Il tema della natalità è fondamentale e strettamente connesso all’organizzazione del sistema Paese che, come è evidente, non ha in questi anni sviluppato politiche adeguate per la famiglia. In particolare Comuni, Province e Regioni, prima ancora dello Stato centrale, dovrebbero investire maggiori risorse. E non soltanto per i servizi a sostegno dei nuclei familiari, ma anche delle imprese che operano in tali settori. È evidente che per fare questo occorre però - in premessa - una riqualificazione vera della spesa pubblica, riducendo gli sprechi in modo da recuperare le risorse necessarie da destinare ai servizi a favore delle famiglie come, ad esempio, gli asili nido e il miglioramento dei trasporti. Va da sé, ovviamente, che accanto alle politiche per la famiglia bisogna sempre spingere verso la crescita economica in generale, quindi verso nuovi investimenti e, conseguentemente, maggiore occupazione. Tutti fattori che nel loro insieme migliorano il benessere nel Paese e la fiducia nel futuro da parte delle famiglie.
Carlo Sangalli

Gardini (Alleanza Cooperative): detassazione e welfare per favorire le nascite

Il Paese ha bisogno di stabilità politica e di programmi che non vengano stravolti a ogni stagione o più volte nella stessa stagione. Necessita di una terapia d’urto dal punto di vista economico e culturale. Aumentare gli investimenti in formazione e ricerca, continuare in un’opera di detassazione robusta e permanente del costo del lavoro (percorso intrapreso in questa legislatura). Sono queste alcune delle misure più urgenti da adottare. Non sono una ricetta di questa o di quella forza politica, ma è un dovere della politica nei confronti del Paese e dei nostri figli. È fondamentale per invertire la rotta. E bisogna iniziare subito, perché nessuno ha la bacchetta magica per dare soluzione ai problemi sia per i limiti imposti dal controllo dei conti pubblici sia perché occorre del tempo perché le misure sortiscano effetti. Alla situazione attuale siamo arrivati per una serie di gap strutturali che sono stati acuiti dalla crisi, ma di certo non generati solo dalla crisi.
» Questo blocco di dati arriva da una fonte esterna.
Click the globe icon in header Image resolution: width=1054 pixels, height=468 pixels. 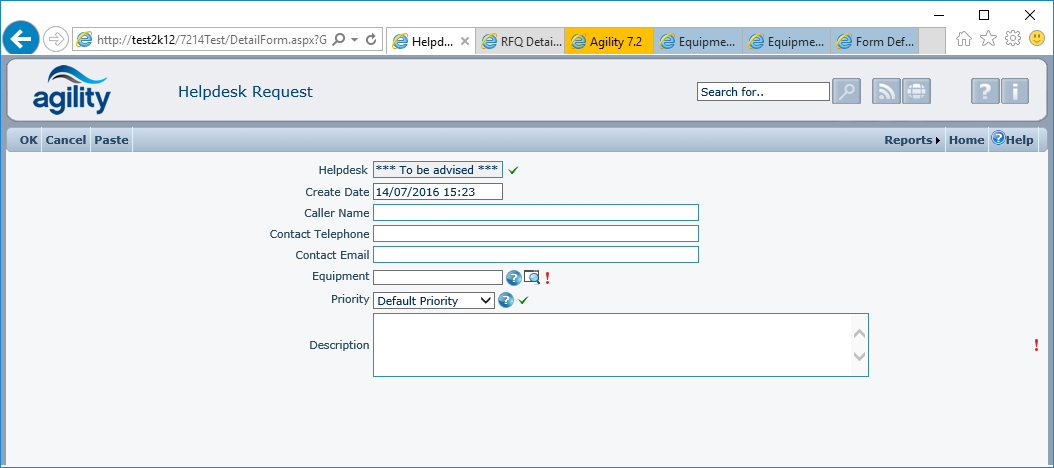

Bisogna offrire ai giovani una credibile prospettiva di futuro, altrimenti lo scollamento con il Paese, con lo Stato e le istituzioni rischia di essere una tremenda realtà. È innegabile che oggi i giovani pur avendo a disposizione più strumenti dei loro padri, paradossalmente, hanno prospettive di futuro meno ambiziose. Se i nonni hanno consegnato ai padri un Paese migliore non sta avvenendo lo stesso oggi, o meglio non avviene lo stesso, con i nostri figli, da diversi anni. Rischiamo di perdere un’intera generazione. Di acuire le criticità nelle aree più fragili d’Italia: per esempio di non avere un adeguato ricambio di classe dirigente al Sud, dove troppi giovani emigrano sia per studiare sia per lavorare. In dieci anni, da un nostro studio condotto dal Censis, il Sud ha perso oltre 5 miliardi di euro in capitale umano.

In questo caso abbiamo un circolo vizioso, dove il cane si morde la coda. Se i giovani stentano o in molti casi non trovano lavoro. Se non riescono a emanciparsi economicamente e ad andare a vivere da soli. Se non ci sono strumenti di welfare adeguati, parlo di asili, ma lo stesso problema si pone per gli anziani, ci ritroviamo in un Paese incivile ed è dimostrato dai numeri se pensiamo che almeno una donna su tre deve rinunciare al lavoro per accudire un bambino o un anziano in famiglia. Più si consolidano queste difficoltà, più decresce la natalità. È su questi bisogni primari che si misura la validità delle politiche per il lavoro e l’adeguatezza del welfare italiano, condizioni fondamentali per guardare a un futuro di benessere e di sviluppo per i giovani, per le famiglie e per il Paese.